• Texte fourni
☆ ☆ ☆ ☆ ☆

Par une requête enregistrée le 8 novembre 2021, M. D..., représ...

Vu la procédure suivante :

Procédure contentieuse antérieure :

M. A... D... a demandé au tribunal administratif de Montreuil d'annuler l'arrêté du 14 octobre 2020 par lequel le préfet de la Seine-Saint-Denis lui a refusé la délivrance d'un titre de séjour, l'a obligé à quitter le territoire français dans le délai de trente jours en fixant le pays de renvoi, et a prononcé à son encontre une interdiction de retour pour une durée de deux ans.

Par un jugement n° 2012489 du 12 octobre 2021, le tribunal administratif de Montreuil a rejeté sa demande.

Procédure devant la Cour :

Par une requête enregistrée le 8 novembre 2021, M. D..., représenté par Me Nessah, demande à la Cour :

1°) d'annuler ce jugement ;

2°) d'annuler cet arrêté ;

3°) d'enjoindre au préfet de la Seine-Saint-Denis de lui délivrer un titre de séjour portant la mention " vie privée et familiale ", dans le délai d'un mois à compter de la notification de la décision à intervenir et sous astreinte de 150 euros par jour de retard ;

4°) de mettre à la charge de l'Etat une somme de 2 000 euros au titre de l'article

L. 761-1 du code de justice administrative.

Il soutient que :

Sur la décision portant refus de titre de séjour :

- il justifie d'une présence continue sur le territoire français depuis 2003 ;

- la décision méconnaît les stipulations de l'article 6.5 de l'accord franco-algérien du 27 décembre 1968 modifié, dès lors notamment qu'il justifie d'une ancienneté de présence continue en France depuis 2003 ;

- elle est entachée d'un vice de procédure en l'absence de saisine de la commission du titre de séjour ;

- elle est entachée d'une erreur manifeste d'appréciation du fait d'un défaut d'examen de sa situation dans son ensemble ;

- elle méconnaît l'article 8 de la convention européenne de sauvegarde des droits de l'homme et des libertés fondamentales dès lors qu'elle porte une atteinte disproportionnée à son droit de mener une vie privée normale.

Sur la décision portant interdiction de retour pour une durée de deux ans :

- elle est insuffisamment motivée au regard des quatre critères prévus au III de l'article L. 511-1 du code de l'entrée et du séjour des étrangers et du droit d'asile ;

- elle est entachée d'une erreur d'appréciation dès lors qu'elle se fonde sur le seul critère tiré de ce qu'il aurait fait l'objet de précédentes mesures d'éloignement auxquelles il se serait soustrait.

La requête a été communiquée au préfet de la Seine-Saint-Denis qui n'a pas présenté de mémoire en défense.

Vu les autres pièces du dossier.

Vu :

- la convention européenne de sauvegarde des droits de l'homme et des libertés fondamentales ;

- l'accord franco-algérien du 27 décembre 1968 modifié ;

- le code de l'entrée et du séjour des étrangers et du droit d'asile ;

- le code de justice administrative.

La présidente de la formation de jugement a dispensé le rapporteur public, sur sa proposition, de prononcer des conclusions à l'audience.

Les parties ont été régulièrement averties du jour de l'audience.

☆ ☆ ☆ ☆ ☆

• Enregistrements fournis
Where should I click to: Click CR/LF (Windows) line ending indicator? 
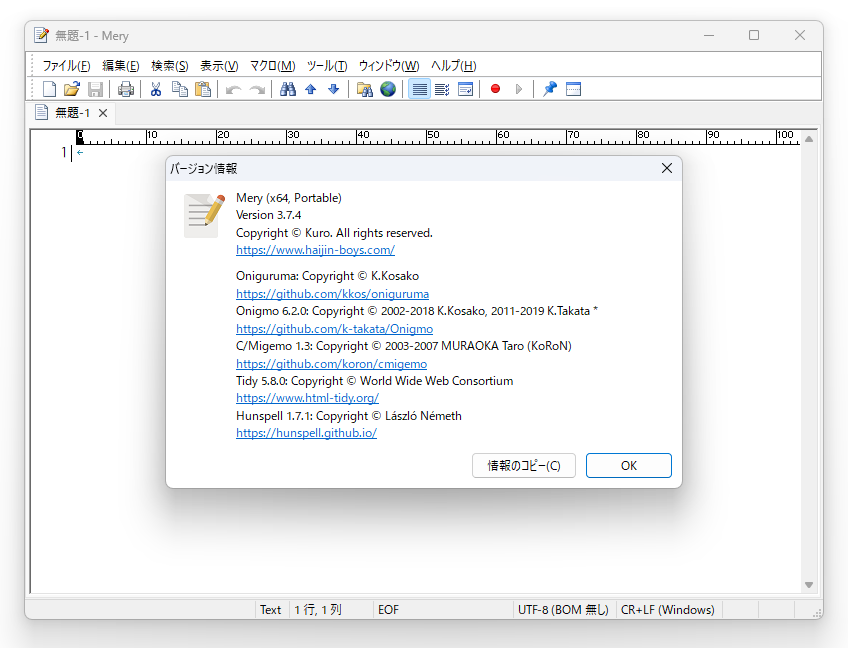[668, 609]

☆ ☆ ☆ ☆ ☆

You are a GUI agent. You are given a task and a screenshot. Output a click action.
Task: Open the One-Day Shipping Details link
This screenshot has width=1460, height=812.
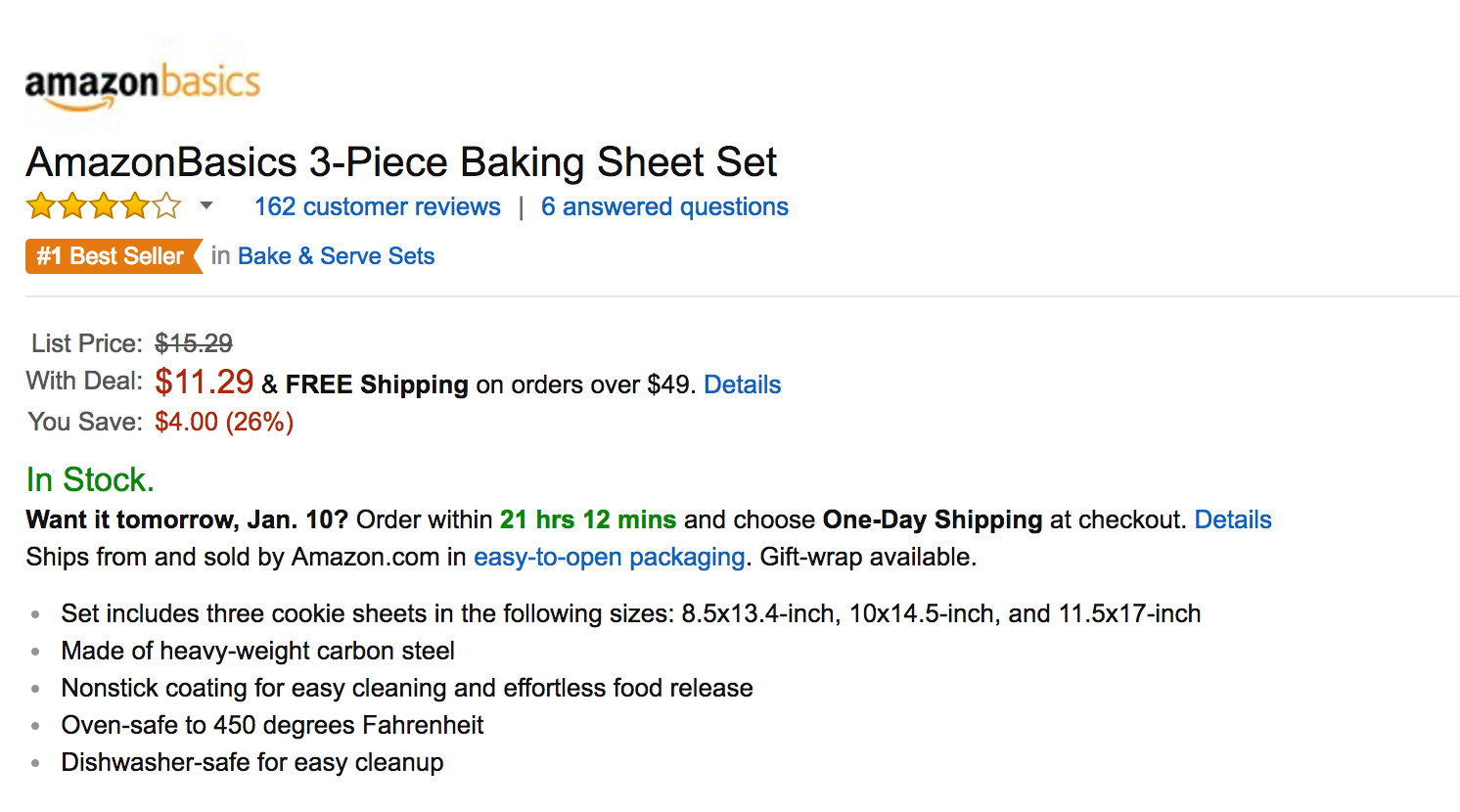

☆ ☆ ☆ ☆ ☆

• Votre objectif
Pouvez-vous rédiger la suite de la décision de justice sur le refus de titre de séjour, en partant de sa dernière phrase ?

• Réponse à la tâche
Le rapport de M. C... a été entendu au cours de l'audience publique.

Considérant ce qui suit :

1. M. A... D..., ressortissant algérien né le 28 janvier 1972, entré en France en 2003 selon ses déclarations, a sollicité, le 8 juillet 2019, d'une part son admission au séjour au titre de la vie privée et familiale et en qualité de salarié sur le fondement des articles 6.1, 6.5 et 7 b) de l'accord franco-algérien modifié et, d'autre part, son admission exceptionnelle au séjour sur le fondement de l'article L. 313-14 du code de l'entrée et du séjour des étrangers et du droit d'asile. Par un arrêté du 14 octobre 2020, le préfet de la Seine-Saint-Denis lui a refusé la délivrance d'un titre de séjour, lui a fait obligation de quitter le territoire français dans le délai de trente jours, a fixé le pays de renvoi et a prononcé à son encontre une interdiction de retour sur le territoire français d'une durée de deux ans. M. D... relève appel du jugement du 12 octobre 2021 par lequel le tribunal administratif de Montreuil a rejeté sa demande tendant à l'annulation de cet arrêté.

Sur les conclusions à fin d'annulation :

En ce qui concerne la décision portant refus de titre de séjour :

2. D'une part, aux termes de l'article 6 de l'accord franco-algérien modifié : " (...) Le certificat de résidence d'un an portant la mention " vie privée et familiale " est délivré de plein droit : 1. au ressortissant algérien, qui justifie par tout moyen résider en France depuis plus de dix ans ou plus de quinze ans si, au cours de cette période, il a séjourné en qualité d'étudiant. (...) / 5. au ressortissant algérien, qui n'entre pas dans les catégories précédentes ou dans celles qui ouvrent droit au regroupement familial, dont les liens personnels et familiaux en France sont tels que le refus d'autoriser son séjour porterait à son droit au respect de sa vie privée et familiale une atteinte disproportionnée au regard des motifs du refus (...) ".

3. D'autre part, aux termes de l'article 8 de la convention européenne de sauvegarde des droits de l'homme et des libertés fondamentales : " 1. Toute personne a droit au respect de sa vie privée et familiale, de son domicile et de sa correspondance. 2. Il ne peut y avoir ingérence d'une autorité publique dans l'exercice de ce droit que pour autant que cette ingérence est prévue par la loi et qu'elle constitue une mesure qui, dans une société démocratique, est nécessaire à la sécurité nationale, à la sûreté publique, au bien-être économique du pays, à la défense de l'ordre et à la prévention des infractions pénales, à la protection de la santé ou de la morale ou à la protection des droits et libertés d'autrui. ".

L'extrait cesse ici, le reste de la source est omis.